Le posizioni erano diverse.

Pertanto, la domanda rivoltagli dai farisei: « È lecito, o no, pagare il tributo a Cesare? » ( v. 17 ) costituisce una trappola per il Maestro.

Infatti, a seconda di come avesse risposto, sarebbe stato accusabile di stare o pro o contro Roma.

Ma Gesù, anche in questo caso, risponde con calma e approfitta della domanda maliziosa per dare un insegnamento importante, elevandosi al di sopra della polemica e degli opposti schieramenti.

Dice ai farisei: « Mostratemi la moneta del tributo ».

Essi gli presentano un denaro, e Gesù, osservando la moneta, domanda: « Di chi è questa immagine e l'iscrizione? ».

I farisei non possono che rispondere: « Di Cesare ».

Allora Gesù conclude: « Rendete dunque a Cesare quello che è di Cesare e a Dio quello che è di Dio » ( cfr vv. 19-21 ).

Da una parte, intimando di restituire all'imperatore ciò che gli appartiene, Gesù dichiara che pagare la tassa non è un atto di idolatria, ma un atto dovuto all'autorità terrena; dall'altra – ed è qui che Gesù dà il "colpo d'ala" – richiamando il primato di Dio, chiede di rendergli quello che gli spetta in quanto Signore della vita dell'uomo e della storia.

Il riferimento all'immagine di Cesare, incisa nella moneta, dice che è giusto sentirsi a pieno titolo – con diritti e doveri – cittadini dello Stato; ma simbolicamente fa pensare all'altra immagine che è impressa in ogni uomo: l'immagine di Dio.

Egli è il Signore di tutto, e noi, che siamo stati creati "a sua immagine" apparteniamo anzitutto a Lui.

Gesù ricava, dalla domanda postagli dai farisei, un interrogativo più radicale e vitale per ognuno di noi, un interrogativo che noi possiamo farci: a chi appartengo io?

Alla famiglia, alla città, agli amici, alla scuola, al lavoro, alla politica, allo Stato?

Sì, certo.

Ma prima di tutto – ci ricorda Gesù – tu appartieni a Dio.

Questa è l'appartenenza fondamentale.

È Lui che ti ha dato tutto quello che sei e che hai.

E dunque la nostra vita, giorno per giorno, possiamo e dobbiamo viverla nel riconoscimento di questa nostra appartenenza fondamentale e nella riconoscenza del cuore verso il nostro Padre, che crea ognuno di noi singolarmente, irripetibile, ma sempre secondo l'immagine del suo Figlio amato, Gesù.

È un mistero stupendo.

Il cristiano è chiamato a impegnarsi concretamente nelle realtà umane e sociali senza contrapporre "Dio" e "Cesare"; contrapporre Dio e Cesare sarebbe un atteggiamento fondamentalista.

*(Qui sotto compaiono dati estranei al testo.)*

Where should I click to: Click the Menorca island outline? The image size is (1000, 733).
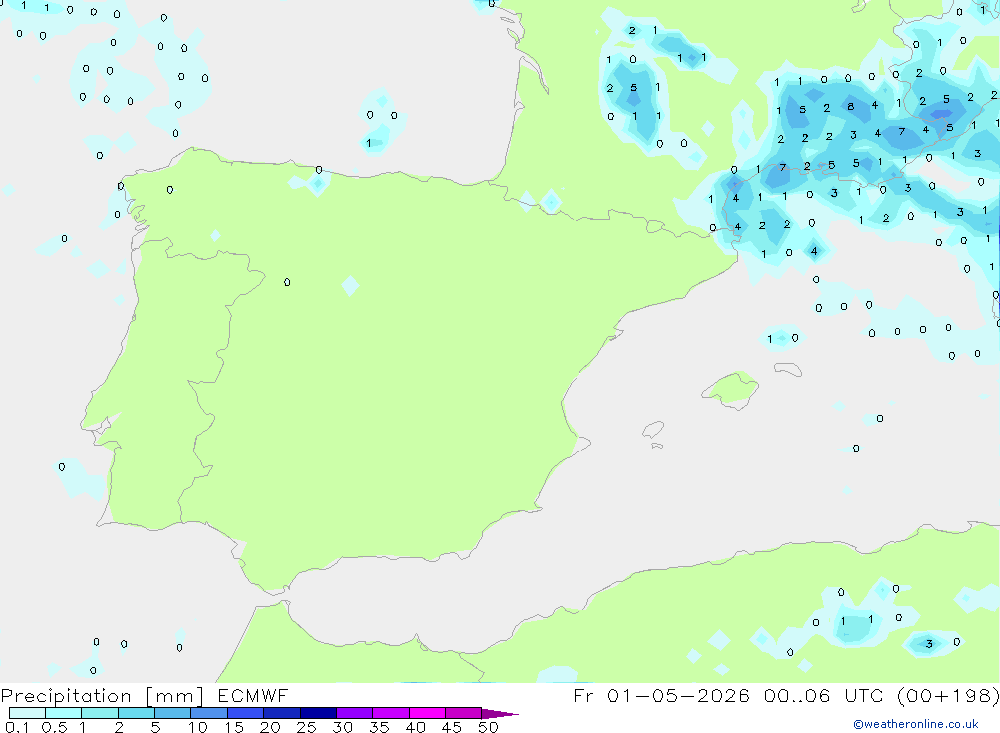(788, 369)
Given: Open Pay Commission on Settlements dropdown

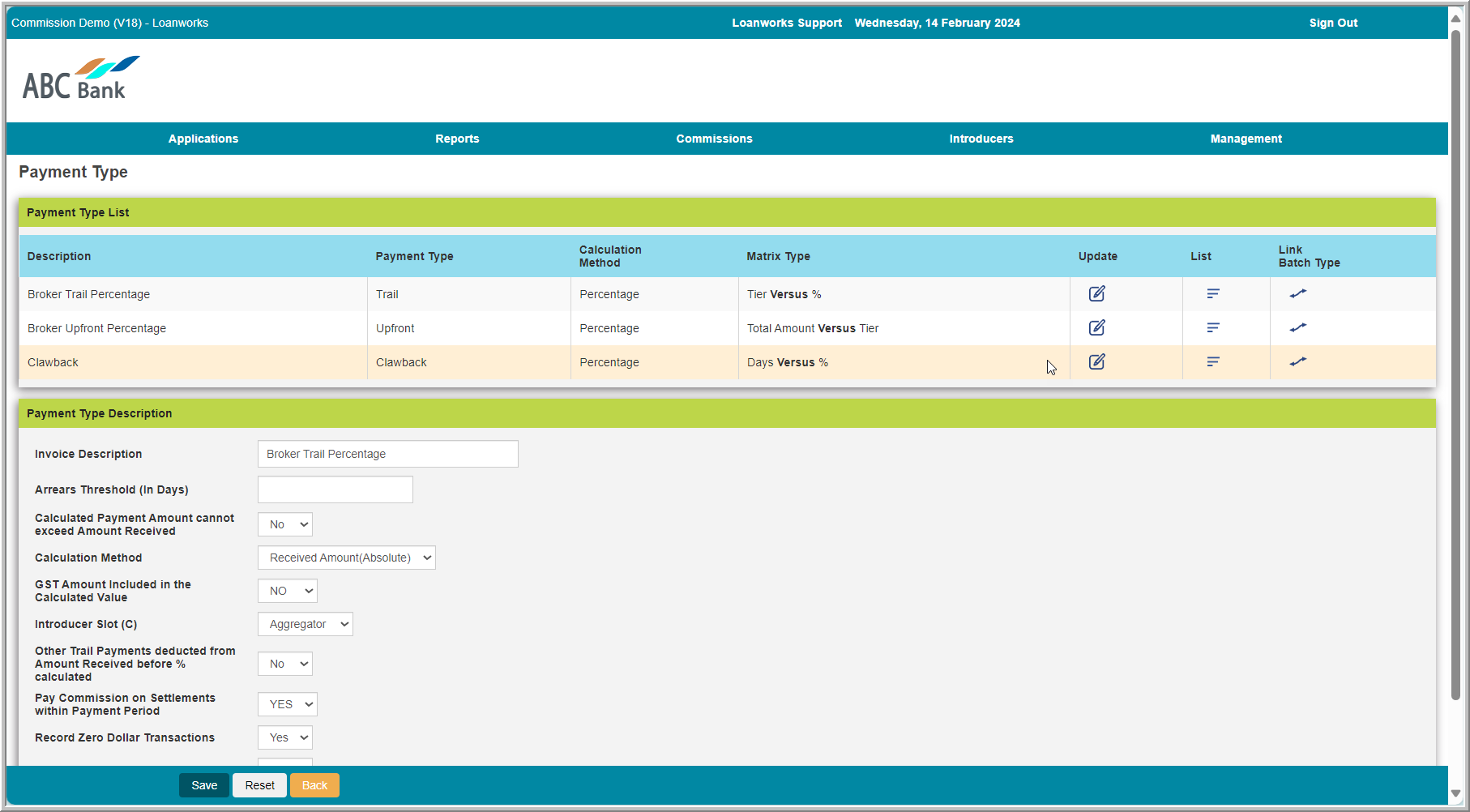Looking at the screenshot, I should (287, 704).
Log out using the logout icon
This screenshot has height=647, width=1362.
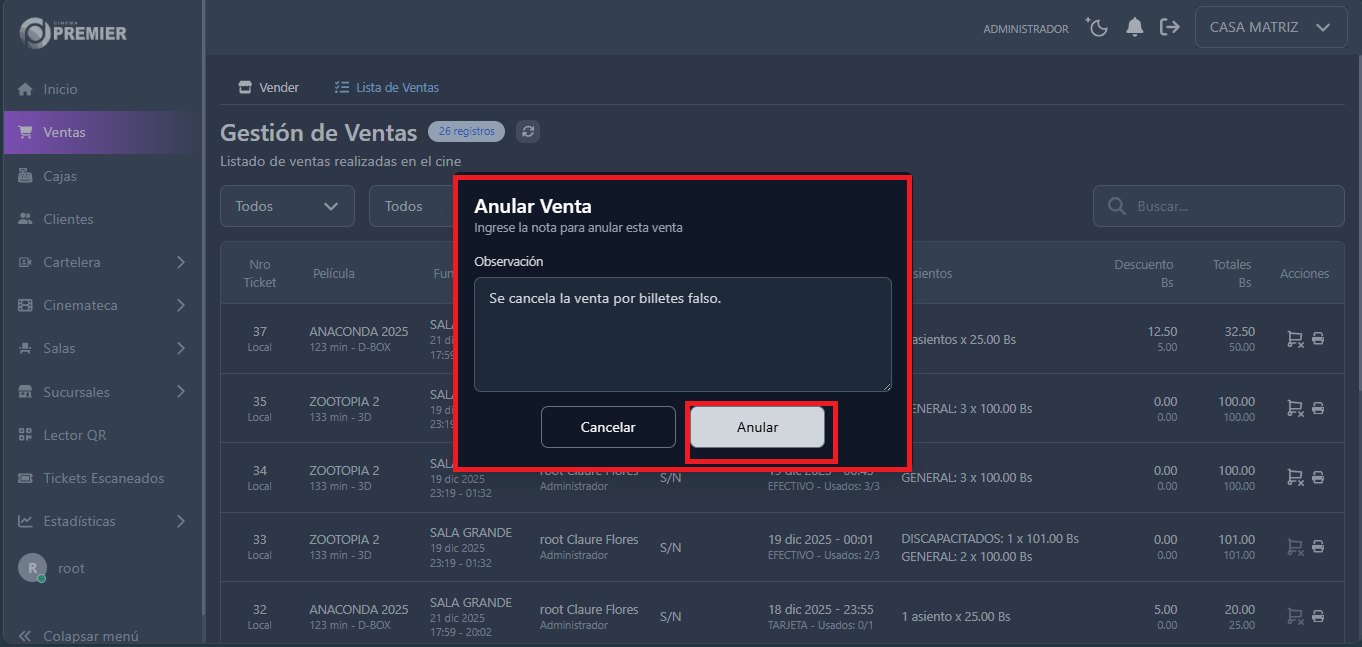point(1170,27)
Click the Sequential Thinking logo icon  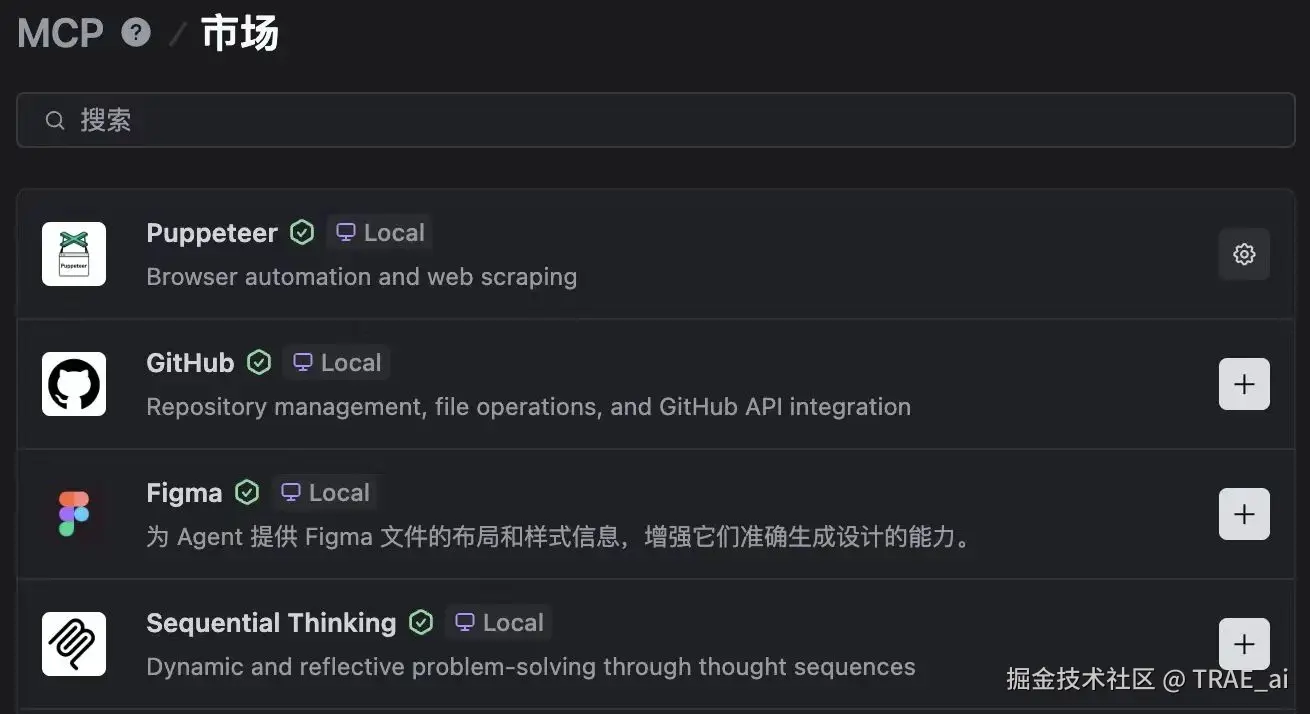(74, 644)
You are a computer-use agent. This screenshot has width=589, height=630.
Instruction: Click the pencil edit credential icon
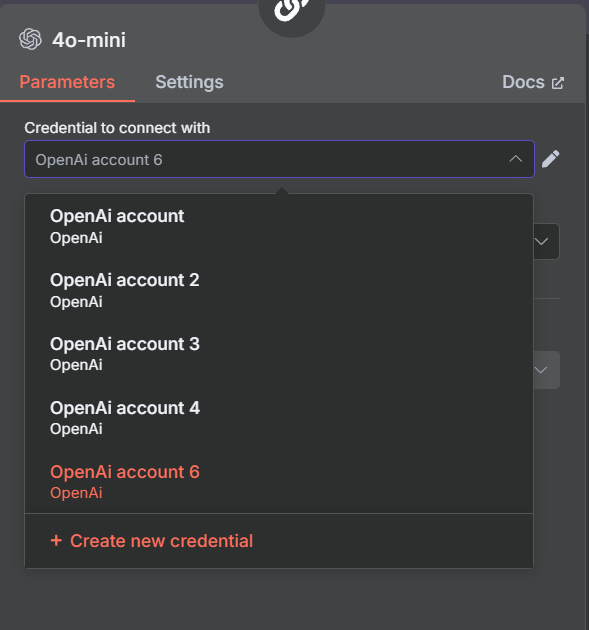pyautogui.click(x=550, y=159)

Il cristiano è chiamato a impegnarsi concretamente nelle realtà terrene, ma illuminandole con la luce che viene da Dio.

L'affidamento prioritario a Dio e la speranza in Lui non comportano una fuga dalla realtà, ma anzi un rendere operosamente a Dio quello che gli appartiene.

È per questo che il credente guarda alla realtà futura, quella di Dio, per vivere la vita terrena in pienezza, e rispondere con coraggio alle sue sfide.

La Vergine Maria ci aiuti a vivere sempre in conformità all'immagine di Dio che portiamo in noi, dentro, dando anche il nostro contributo alla costruzione della città terrena.